## PROVIDED RECORDS
*** Block opens ***

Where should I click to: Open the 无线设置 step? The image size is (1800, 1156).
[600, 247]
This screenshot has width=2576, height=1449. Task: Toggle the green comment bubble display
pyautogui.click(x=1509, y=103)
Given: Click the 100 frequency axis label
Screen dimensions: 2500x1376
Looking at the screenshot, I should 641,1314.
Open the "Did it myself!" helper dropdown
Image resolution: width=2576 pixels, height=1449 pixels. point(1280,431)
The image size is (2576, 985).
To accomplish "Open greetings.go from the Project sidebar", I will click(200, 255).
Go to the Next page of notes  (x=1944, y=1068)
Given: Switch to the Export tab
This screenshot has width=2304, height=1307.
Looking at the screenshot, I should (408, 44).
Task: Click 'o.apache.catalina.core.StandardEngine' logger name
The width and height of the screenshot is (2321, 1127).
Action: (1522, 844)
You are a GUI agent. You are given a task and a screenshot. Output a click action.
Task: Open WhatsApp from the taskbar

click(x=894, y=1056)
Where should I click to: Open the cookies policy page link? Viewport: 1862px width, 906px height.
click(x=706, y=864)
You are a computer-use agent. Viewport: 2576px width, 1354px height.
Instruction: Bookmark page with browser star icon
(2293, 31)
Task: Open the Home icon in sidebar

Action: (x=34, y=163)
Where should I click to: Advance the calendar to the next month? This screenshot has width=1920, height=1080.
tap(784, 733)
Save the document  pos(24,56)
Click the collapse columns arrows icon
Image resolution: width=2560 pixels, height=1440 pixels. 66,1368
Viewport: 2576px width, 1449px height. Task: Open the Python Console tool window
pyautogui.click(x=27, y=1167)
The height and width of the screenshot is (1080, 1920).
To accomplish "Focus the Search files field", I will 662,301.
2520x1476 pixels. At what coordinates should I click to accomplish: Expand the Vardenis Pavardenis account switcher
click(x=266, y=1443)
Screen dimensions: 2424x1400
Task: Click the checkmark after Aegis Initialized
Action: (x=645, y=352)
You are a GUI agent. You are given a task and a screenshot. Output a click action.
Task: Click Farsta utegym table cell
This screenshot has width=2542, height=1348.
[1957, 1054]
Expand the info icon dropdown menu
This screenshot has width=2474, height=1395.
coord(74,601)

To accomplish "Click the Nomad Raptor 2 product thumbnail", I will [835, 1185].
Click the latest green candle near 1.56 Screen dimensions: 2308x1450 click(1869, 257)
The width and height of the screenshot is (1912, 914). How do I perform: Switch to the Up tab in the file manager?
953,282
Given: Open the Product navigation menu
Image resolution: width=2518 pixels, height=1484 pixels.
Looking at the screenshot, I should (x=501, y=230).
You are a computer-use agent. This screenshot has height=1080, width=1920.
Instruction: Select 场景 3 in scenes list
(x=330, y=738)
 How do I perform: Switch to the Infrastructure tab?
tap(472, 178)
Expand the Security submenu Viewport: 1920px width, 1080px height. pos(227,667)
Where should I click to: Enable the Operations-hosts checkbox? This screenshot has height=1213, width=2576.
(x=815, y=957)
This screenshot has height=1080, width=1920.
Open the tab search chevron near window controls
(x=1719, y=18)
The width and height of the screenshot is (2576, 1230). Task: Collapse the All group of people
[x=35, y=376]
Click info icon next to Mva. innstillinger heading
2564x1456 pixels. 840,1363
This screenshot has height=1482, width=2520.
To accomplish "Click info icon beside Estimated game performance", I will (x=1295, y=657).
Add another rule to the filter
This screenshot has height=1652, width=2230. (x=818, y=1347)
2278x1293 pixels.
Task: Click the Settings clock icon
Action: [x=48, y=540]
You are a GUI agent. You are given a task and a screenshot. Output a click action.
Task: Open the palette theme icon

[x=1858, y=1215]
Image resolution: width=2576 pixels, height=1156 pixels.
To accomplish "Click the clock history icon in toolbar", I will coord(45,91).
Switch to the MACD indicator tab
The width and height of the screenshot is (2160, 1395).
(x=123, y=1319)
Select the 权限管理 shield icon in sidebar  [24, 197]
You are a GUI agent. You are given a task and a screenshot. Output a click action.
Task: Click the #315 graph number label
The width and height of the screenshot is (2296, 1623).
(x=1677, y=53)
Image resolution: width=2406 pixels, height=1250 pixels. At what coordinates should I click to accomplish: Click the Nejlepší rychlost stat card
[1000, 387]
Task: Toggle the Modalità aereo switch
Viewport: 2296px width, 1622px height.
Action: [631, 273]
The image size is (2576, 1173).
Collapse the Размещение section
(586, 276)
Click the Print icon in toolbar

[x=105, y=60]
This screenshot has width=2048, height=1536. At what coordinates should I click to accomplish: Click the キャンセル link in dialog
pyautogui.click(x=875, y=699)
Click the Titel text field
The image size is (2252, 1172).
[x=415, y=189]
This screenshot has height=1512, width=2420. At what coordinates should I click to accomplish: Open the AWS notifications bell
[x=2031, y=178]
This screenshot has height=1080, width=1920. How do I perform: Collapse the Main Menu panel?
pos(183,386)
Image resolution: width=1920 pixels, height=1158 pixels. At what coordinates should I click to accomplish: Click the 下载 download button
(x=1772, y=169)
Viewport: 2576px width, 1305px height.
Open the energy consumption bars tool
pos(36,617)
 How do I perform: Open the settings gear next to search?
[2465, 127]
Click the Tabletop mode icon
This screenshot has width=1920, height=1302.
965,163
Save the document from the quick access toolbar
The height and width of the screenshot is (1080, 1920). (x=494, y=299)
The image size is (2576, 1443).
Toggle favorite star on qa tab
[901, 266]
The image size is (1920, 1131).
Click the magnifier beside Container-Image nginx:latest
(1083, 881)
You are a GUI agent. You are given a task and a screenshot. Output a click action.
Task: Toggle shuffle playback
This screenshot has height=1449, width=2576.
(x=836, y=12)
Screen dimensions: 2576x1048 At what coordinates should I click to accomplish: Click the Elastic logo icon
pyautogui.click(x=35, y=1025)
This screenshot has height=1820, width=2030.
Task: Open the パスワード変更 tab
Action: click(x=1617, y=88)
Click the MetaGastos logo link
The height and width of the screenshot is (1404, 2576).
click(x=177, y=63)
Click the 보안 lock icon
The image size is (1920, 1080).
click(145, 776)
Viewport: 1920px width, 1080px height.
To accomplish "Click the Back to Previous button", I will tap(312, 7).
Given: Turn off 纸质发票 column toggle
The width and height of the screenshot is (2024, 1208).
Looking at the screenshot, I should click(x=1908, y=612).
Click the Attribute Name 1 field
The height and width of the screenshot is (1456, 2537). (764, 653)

*** Block closes ***

Reproduce every line of the data exactly as it was written.

## REPLY
Where should I click to: Open the 无线设置 step? The image size is (1800, 1156).
[600, 247]
This screenshot has width=2576, height=1449. Task: Toggle the green comment bubble display
pyautogui.click(x=1509, y=103)
Given: Click the 100 frequency axis label
Screen dimensions: 2500x1376
Looking at the screenshot, I should 641,1314.
Open the "Did it myself!" helper dropdown
Image resolution: width=2576 pixels, height=1449 pixels. point(1280,431)
The image size is (2576, 985).
To accomplish "Open greetings.go from the Project sidebar", I will click(200, 255).
Go to the Next page of notes  (x=1944, y=1068)
Given: Switch to the Export tab
This screenshot has width=2304, height=1307.
Looking at the screenshot, I should (408, 44).
Task: Click 'o.apache.catalina.core.StandardEngine' logger name
The width and height of the screenshot is (2321, 1127).
Action: (1522, 844)
You are a GUI agent. You are given a task and a screenshot. Output a click action.
Task: Open WhatsApp from the taskbar

click(x=894, y=1056)
Where should I click to: Open the cookies policy page link? Viewport: 1862px width, 906px height.
click(x=706, y=864)
You are a computer-use agent. Viewport: 2576px width, 1354px height.
Instruction: Bookmark page with browser star icon
(2293, 31)
Task: Open the Home icon in sidebar

Action: (x=34, y=163)
Where should I click to: Advance the calendar to the next month? This screenshot has width=1920, height=1080.
tap(784, 733)
Save the document  pos(24,56)
Click the collapse columns arrows icon
Image resolution: width=2560 pixels, height=1440 pixels. 66,1368
Viewport: 2576px width, 1449px height. Task: Open the Python Console tool window
pyautogui.click(x=27, y=1167)
The height and width of the screenshot is (1080, 1920).
To accomplish "Focus the Search files field", I will 662,301.
2520x1476 pixels. At what coordinates should I click to accomplish: Expand the Vardenis Pavardenis account switcher
click(x=266, y=1443)
Screen dimensions: 2424x1400
Task: Click the checkmark after Aegis Initialized
Action: (x=645, y=352)
You are a GUI agent. You are given a task and a screenshot. Output a click action.
Task: Click Farsta utegym table cell
This screenshot has width=2542, height=1348.
[1957, 1054]
Expand the info icon dropdown menu
This screenshot has width=2474, height=1395.
coord(74,601)

To accomplish "Click the Nomad Raptor 2 product thumbnail", I will [835, 1185].
Click the latest green candle near 1.56 Screen dimensions: 2308x1450 click(1869, 257)
The width and height of the screenshot is (1912, 914). How do I perform: Switch to the Up tab in the file manager?
953,282
Given: Open the Product navigation menu
Image resolution: width=2518 pixels, height=1484 pixels.
Looking at the screenshot, I should (x=501, y=230).
You are a computer-use agent. This screenshot has height=1080, width=1920.
Instruction: Select 场景 3 in scenes list
(x=330, y=738)
 How do I perform: Switch to the Infrastructure tab?
tap(472, 178)
Expand the Security submenu Viewport: 1920px width, 1080px height. pos(227,667)
Where should I click to: Enable the Operations-hosts checkbox? This screenshot has height=1213, width=2576.
(x=815, y=957)
This screenshot has height=1080, width=1920.
Open the tab search chevron near window controls
(x=1719, y=18)
The width and height of the screenshot is (2576, 1230). Task: Collapse the All group of people
[x=35, y=376]
Click info icon next to Mva. innstillinger heading
2564x1456 pixels. 840,1363
This screenshot has height=1482, width=2520.
To accomplish "Click info icon beside Estimated game performance", I will (x=1295, y=657).
Add another rule to the filter
This screenshot has height=1652, width=2230. (x=818, y=1347)
2278x1293 pixels.
Task: Click the Settings clock icon
Action: [x=48, y=540]
You are a GUI agent. You are given a task and a screenshot. Output a click action.
Task: Open the palette theme icon

[x=1858, y=1215]
Image resolution: width=2576 pixels, height=1156 pixels.
To accomplish "Click the clock history icon in toolbar", I will coord(45,91).
Switch to the MACD indicator tab
The width and height of the screenshot is (2160, 1395).
(x=123, y=1319)
Select the 权限管理 shield icon in sidebar  [24, 197]
You are a GUI agent. You are given a task and a screenshot. Output a click action.
Task: Click the #315 graph number label
The width and height of the screenshot is (2296, 1623).
(x=1677, y=53)
Image resolution: width=2406 pixels, height=1250 pixels. At what coordinates should I click to accomplish: Click the Nejlepší rychlost stat card
[1000, 387]
Task: Toggle the Modalità aereo switch
Viewport: 2296px width, 1622px height.
Action: [631, 273]
The image size is (2576, 1173).
Collapse the Размещение section
(586, 276)
Click the Print icon in toolbar

[x=105, y=60]
This screenshot has width=2048, height=1536. At what coordinates should I click to accomplish: Click the キャンセル link in dialog
pyautogui.click(x=875, y=699)
Click the Titel text field
The image size is (2252, 1172).
[x=415, y=189]
This screenshot has height=1512, width=2420. At what coordinates should I click to accomplish: Open the AWS notifications bell
[x=2031, y=178]
This screenshot has height=1080, width=1920. How do I perform: Collapse the Main Menu panel?
pos(183,386)
Image resolution: width=1920 pixels, height=1158 pixels. At what coordinates should I click to accomplish: Click the 下载 download button
(x=1772, y=169)
Viewport: 2576px width, 1305px height.
Open the energy consumption bars tool
pos(36,617)
 How do I perform: Open the settings gear next to search?
[2465, 127]
Click the Tabletop mode icon
This screenshot has width=1920, height=1302.
965,163
Save the document from the quick access toolbar
The height and width of the screenshot is (1080, 1920). (x=494, y=299)
The image size is (2576, 1443).
Toggle favorite star on qa tab
[901, 266]
The image size is (1920, 1131).
Click the magnifier beside Container-Image nginx:latest
(1083, 881)
You are a GUI agent. You are given a task and a screenshot. Output a click action.
Task: Toggle shuffle playback
This screenshot has height=1449, width=2576.
(x=836, y=12)
Screen dimensions: 2576x1048 At what coordinates should I click to accomplish: Click the Elastic logo icon
pyautogui.click(x=35, y=1025)
This screenshot has height=1820, width=2030.
Task: Open the パスワード変更 tab
Action: click(x=1617, y=88)
Click the MetaGastos logo link
The height and width of the screenshot is (1404, 2576).
click(x=177, y=63)
Click the 보안 lock icon
The image size is (1920, 1080).
click(145, 776)
Viewport: 1920px width, 1080px height.
To accomplish "Click the Back to Previous button", I will tap(312, 7).
Given: Turn off 纸质发票 column toggle
The width and height of the screenshot is (2024, 1208).
Looking at the screenshot, I should click(x=1908, y=612).
Click the Attribute Name 1 field
The height and width of the screenshot is (1456, 2537). (764, 653)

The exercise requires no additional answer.